McNabb's slight rise on this list from last year is mostly due to attrition, but he did a good job earning praise and playing time during his first full NHL season. We didn't actually get to McNabb in our 2014 Top 25 Under 25 until January of 2015, so Eric had a chance to write about the first half of his season in a little bit more depth.
Right now, McNabb's value still outstrips his on-ice performance; he's a young defenseman, and in an NHL that is starting to leave the prototypical physical defenseman behind, McNabb has enough offensive potential to be a valuable piece on the blueline.
While we were generally positive on his early-season play, we were still more excited about his potential than his production.
Fortunately, by the end of the season, McNabb had successfully established himself as one of the four best defensemen on the Kings.
On the ice, McNabb played like a top-four defenseman according to the possession metrics, which put him right up there with Possession King Jake Muzzin, Andrej Sekera, and Drew Doughty. Among L.A.'s regular defensemen in 2014-15, McNabb was third in 5v5 Corsi percentage and second in 5v5 Fenwick percentage. Of course, playing on a great possession team helps, but McNabb's WOWYs indicate his defensive partners played better with him than without him, and that includes Doughty and Sekera.
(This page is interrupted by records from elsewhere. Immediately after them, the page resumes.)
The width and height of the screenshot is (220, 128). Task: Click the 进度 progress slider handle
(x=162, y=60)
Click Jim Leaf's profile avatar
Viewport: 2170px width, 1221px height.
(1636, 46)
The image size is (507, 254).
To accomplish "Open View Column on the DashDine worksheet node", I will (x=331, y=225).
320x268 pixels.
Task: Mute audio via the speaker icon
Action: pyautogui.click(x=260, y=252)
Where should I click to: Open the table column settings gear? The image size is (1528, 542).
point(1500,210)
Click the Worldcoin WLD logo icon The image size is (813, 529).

By relative Corsi and Fenwick, the Kings were a better even-strength possession team when McNabb was on the ice than when he was off.
McNabb's late-season play manifested in more tangible results as well. Sutter was trusting him with more ice-time in March than he had at any point before that in the season - except for November, when the Kings were depleted by injury. McNabb's improvement as a possession player was mirrored by an uptick in production (including his only goals of the season!). On top of that, McNabb maintained a steady physical presence throughout the season. The latter probably did more to endear McNabb to the Kings fanbase than anything else.
In his sophomore season with the Kings, the heavy-hitting defenseman has a steady role to look forward to. The Kings will rely upon McNabb without reluctance, and how he responds to that will have a great impact on the Kings' season. On paper, I think McNabb makes up part of the best group of defensemen the Kings have had since they became consistent contenders. At this moment, I think McNabb is the fourth best defenseman on the Kings. Not bad for a second-year player on a two-time Cup winner.